Timur giving orders to the General Assembly for a campaign against Georgia, 1595 - 1600

The central character of Christopher Marlowe’s bloodthirsty and hugely popular drama Tamburlaine the Great, in which the fall of Damascus is a major episode, was the savage Turkic warlord the Persians called Timur Lenk (Timur the Lame), which in English became Tamburlaine or Tamerlane.

One of history’s more notorious psychopaths, Timur began his career as a bandit in what is now Uzbekistan. By his thirties he had made himself ruler of the Chagatai Khanate with his capital at Samarkand. Ruthless, cunning, vengeful and cruel, he announced himself the restorer of the Mongol Empire, though his campaigns were more in the nature of large-scale looting expeditions than empire-building.  In the 1380s and ‘90s he and his horsemen invaded Russia and Persia,  ravaged Azerbaijan, Armenia, Georgia, Iraq  and Mesopotamia, and smashed the Golden Horde. Pillage and murder, as Marlowe put it, were Timur’s ‘usual trades’. Everywhere he went, he waded deep in blood and brains,  destroying cities and massacring their populations, building triumphal towers of his victims’ severed heads and carrying off survivors as slaves. In 1398 he invaded India, crossing the Indus on a bridge of boats, reducing Delhi to rubble and taking away enormous quantities of the plunder on which his army’s loyalty depended.

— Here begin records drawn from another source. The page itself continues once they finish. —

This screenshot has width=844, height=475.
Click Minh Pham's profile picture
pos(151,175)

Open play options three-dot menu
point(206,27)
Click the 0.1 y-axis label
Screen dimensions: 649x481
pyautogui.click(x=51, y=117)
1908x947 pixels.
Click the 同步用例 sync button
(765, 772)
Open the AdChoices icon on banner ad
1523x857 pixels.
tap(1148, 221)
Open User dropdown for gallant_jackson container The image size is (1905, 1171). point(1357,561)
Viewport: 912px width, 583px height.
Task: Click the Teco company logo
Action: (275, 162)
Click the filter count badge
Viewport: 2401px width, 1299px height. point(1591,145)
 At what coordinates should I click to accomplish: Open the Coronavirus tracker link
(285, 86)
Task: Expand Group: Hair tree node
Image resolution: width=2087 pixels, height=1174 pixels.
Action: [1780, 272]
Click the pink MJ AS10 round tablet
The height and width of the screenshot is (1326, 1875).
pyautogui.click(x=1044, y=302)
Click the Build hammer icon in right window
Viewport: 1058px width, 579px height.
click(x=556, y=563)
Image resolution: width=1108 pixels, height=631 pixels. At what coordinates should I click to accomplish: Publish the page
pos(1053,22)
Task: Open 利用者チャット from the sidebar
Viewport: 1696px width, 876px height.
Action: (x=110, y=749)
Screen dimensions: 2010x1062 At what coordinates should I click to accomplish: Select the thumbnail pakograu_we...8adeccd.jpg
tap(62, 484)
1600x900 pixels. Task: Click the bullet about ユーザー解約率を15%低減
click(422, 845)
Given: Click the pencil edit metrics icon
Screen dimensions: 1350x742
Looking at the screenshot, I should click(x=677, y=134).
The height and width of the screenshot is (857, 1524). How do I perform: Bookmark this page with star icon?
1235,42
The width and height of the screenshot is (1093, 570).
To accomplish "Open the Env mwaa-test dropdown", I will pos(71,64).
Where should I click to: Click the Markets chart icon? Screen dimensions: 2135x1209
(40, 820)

Tall and powerfully built, lamed in his youth by an enemy arrow in his right leg, Timur was reputedly a fine chess player and enjoyed a good theological discussion as well as food, drink and women in quantity. His last major campaign was aimed against the Ottoman Sultan, Bayazid I, and the Mameluke sultan of Egypt. Invading Syria, he took Aleppo and sacked it, and descended on the ancient and civilised town of Damascus, the second city of the Mameluke Empire, whose garrison had already been virtually wiped out in a rash sortie. The governor held out with some forty men in the citadel, but surrendered after a month. Timur extorted a huge ransom from the town and then let his men loose to rape and pillage. Many of the inhabitants were viciously tortured, bastinadoed, burned or crushed in presses, and many were enslaved. Children under five were left to starve when their mothers were carried off. One of those enslaved was the twelve-year-old Ahmad ibn Arabshah, who later wrote a biography of Timur. As was his habit, Timur had all the town’s skilled craftsmen deported to Samarkand to beautify his capital. 

Timur went on to take Baghdad by storm, rout Bayazid’s army near Ankara in 1402 and take the sultan prisoner. He launched a campaign against China in 1404, but fell ill and died early in the following year. His body was taken back to Samarkand for burial, but according to Ahmad ibn Arabshah, ‘he was carried to the cursing and punishment of God, remaining in torment and God’s infernal punishment.’